There was a design decision to make early on in Java:

Are arrays primitives? or are they Objects?

The answer is, neither really... or both if you look at it another way. They work fairly closely with the system itself and the backend of the jvm.

One example of this is the java.lang.System.arraycopy() method which needs to take an array of any type. Thus, the array needs to be able to inherit something and thats an Object. And arraycopy is a native method.

Arrays are also funny in that they can hold primitives (int, char, double, etc... while the other collections can only hold Objects. Look, for example, at java.util.Arrays and the ugly of the equals methods. This was put in as an after thought. deepEquals(Object[], Object[]) wasn't added until 1.5 while the rest of the Arrays class was added in 1.2.

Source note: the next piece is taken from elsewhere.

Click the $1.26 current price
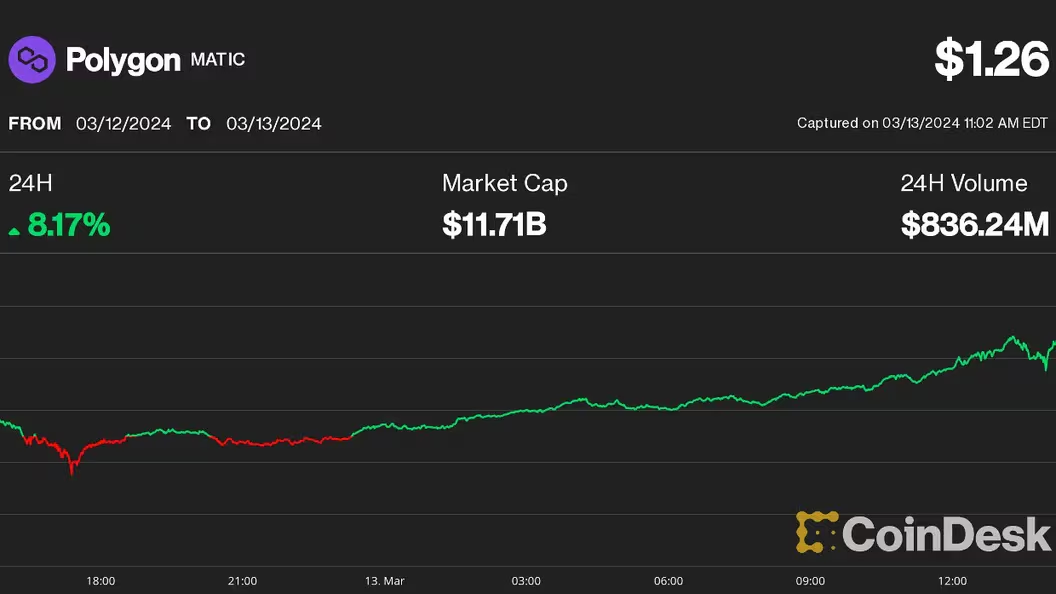 click(x=991, y=60)
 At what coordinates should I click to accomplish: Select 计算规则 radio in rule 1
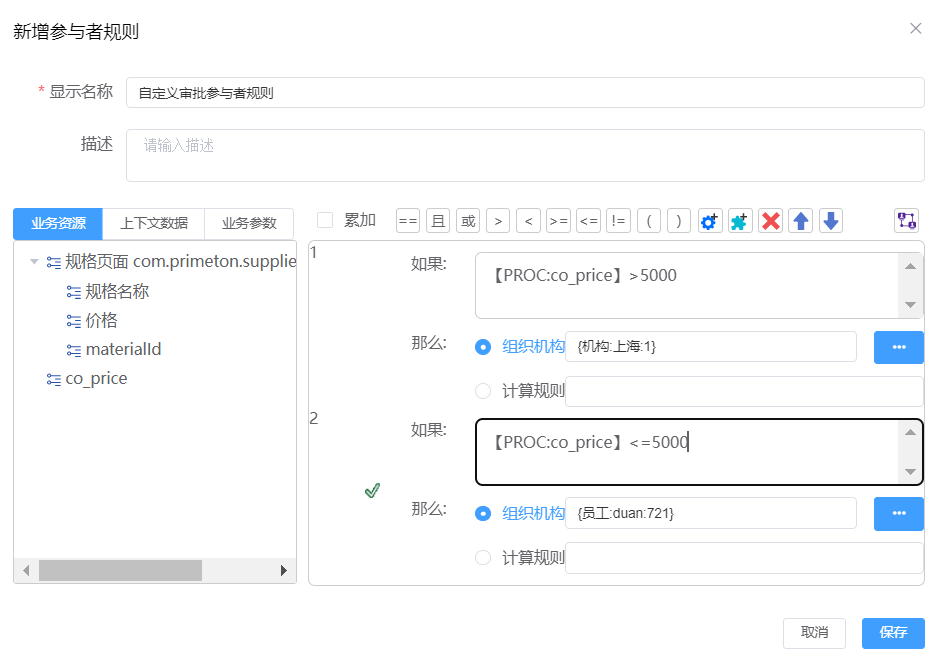(483, 391)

Because these objects are arrays, they let you do some things that are at the memory or near memory level - something that Java often hides from the coder. This allows certain things to be done faster at the expense of mostly breaking the object model.

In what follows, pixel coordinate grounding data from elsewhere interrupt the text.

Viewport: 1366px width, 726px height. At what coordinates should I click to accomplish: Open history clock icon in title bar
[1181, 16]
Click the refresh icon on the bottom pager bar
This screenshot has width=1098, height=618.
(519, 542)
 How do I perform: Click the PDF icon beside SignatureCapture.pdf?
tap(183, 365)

There was a trade off early in the system between flexibility and some performance. Performance won out and the lack of flexibility was wrapped in the various collections. Arrays in Java are a thinly implemented Object on top of a primitive type (originally) intended for working with the system when you need it.

For the most part, raw arrays were things that it appears that the original designers tried to ignore and tuck away only in the system. And they wanted it to be fast (early Java had some issues with speed). It was a wart on the design that arrays aren't nice Arrays, but its one that was needed when you wanted to expose something as close to the system as possible. For that matter, the contemporary languages of early Java also have this wart - one can't do a .equals() on C++'s array.

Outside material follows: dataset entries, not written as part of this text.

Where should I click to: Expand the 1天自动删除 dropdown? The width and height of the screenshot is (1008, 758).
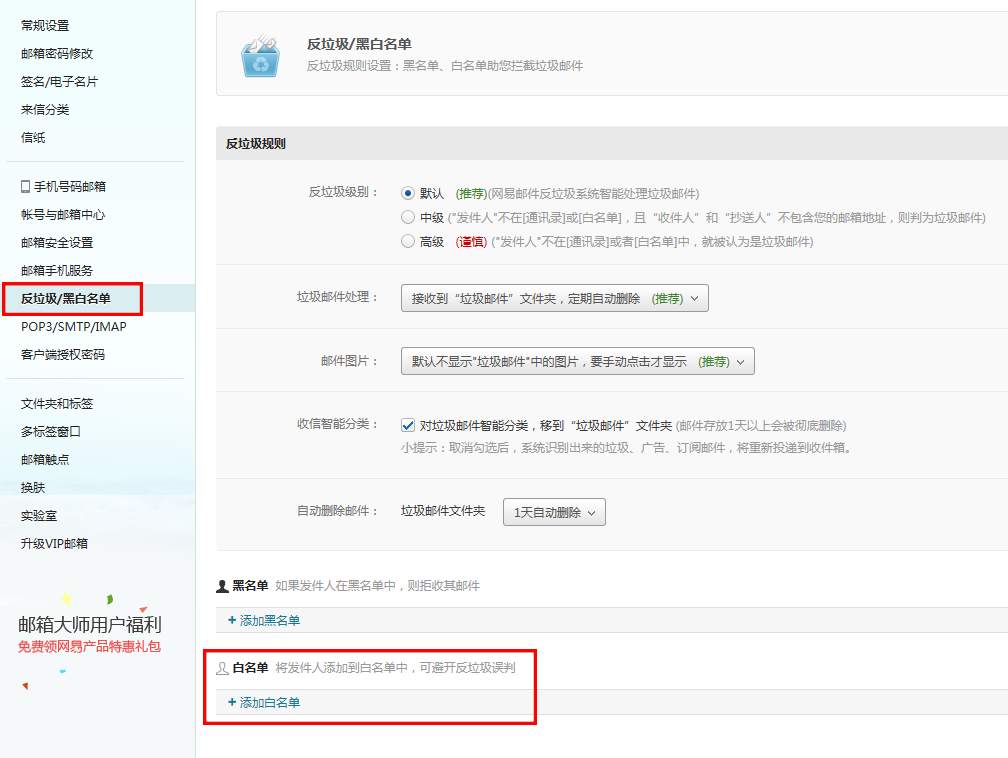[x=554, y=512]
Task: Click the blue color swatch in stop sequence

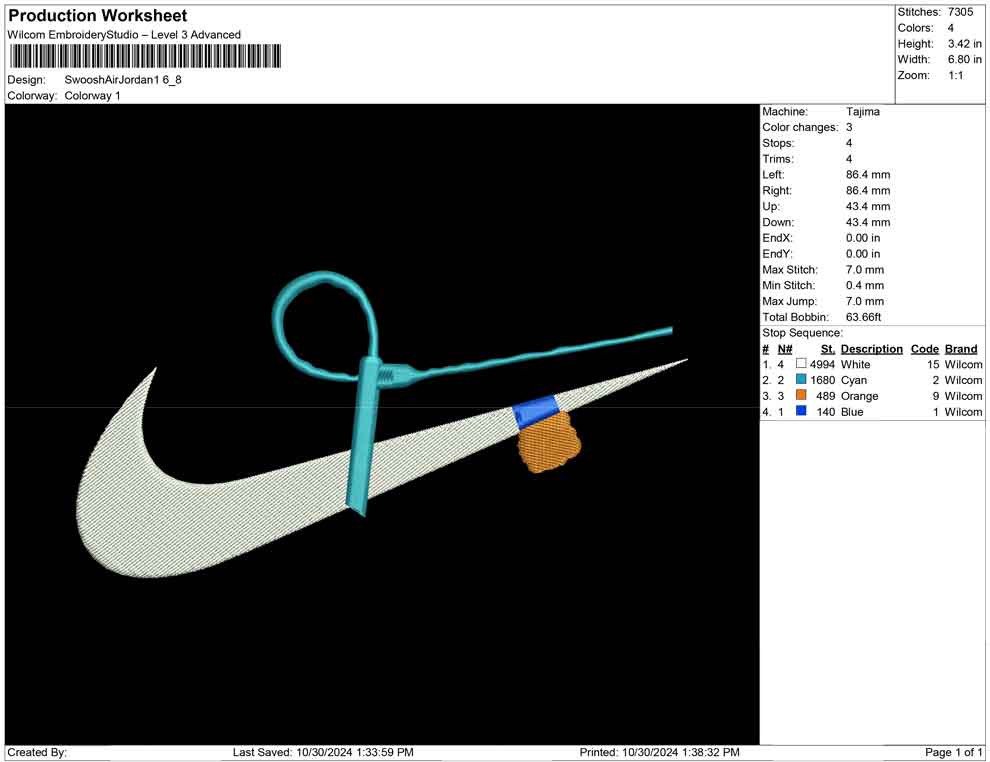Action: [x=801, y=412]
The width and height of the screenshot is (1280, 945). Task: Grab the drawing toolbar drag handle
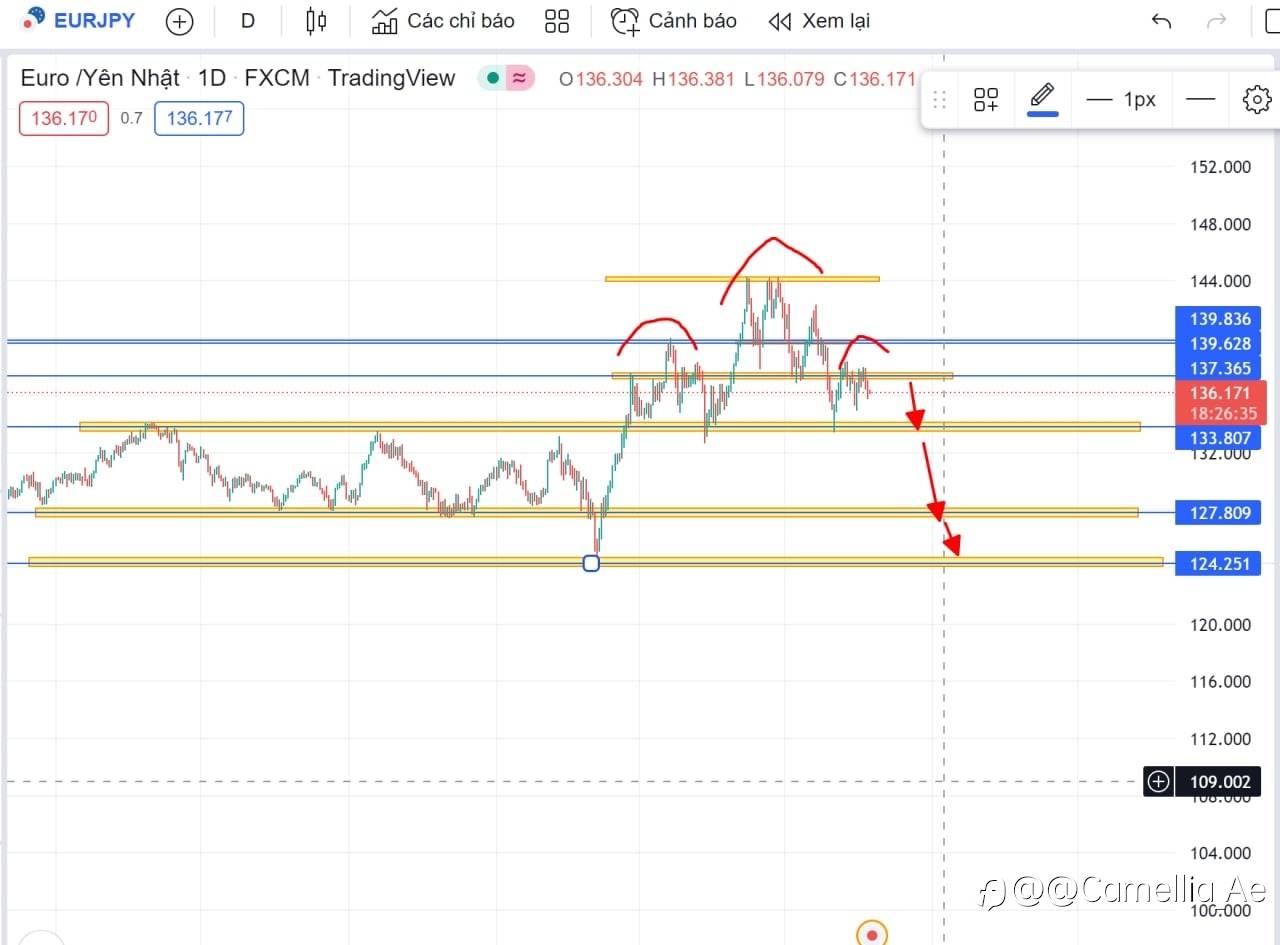point(939,99)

Java and C++ both took the same path for arrays - an external library that does the operations as needed on arrays rather than Arrays... and suggesting the coders to use better, native types unless they really know what they are doing and why they are doing it that way.

Thus, the approach implanting .equals in an array is wrong, but its the same wrong that coders coming from C++ knew of. So chose the least wrong thing in terms of the performance - leave it as the implementation of Object: two Objects are equal if and only if they are referring to the same object.

You need the array to be a primitive like structure for being able to communicate with native bindings - something as close to the classic C array as possible. But unlike the other primitives, you need the array to be able to be passed as a reference, and thus an Object. So its more of a primitive with some Object hacks on the side and some bounds checking.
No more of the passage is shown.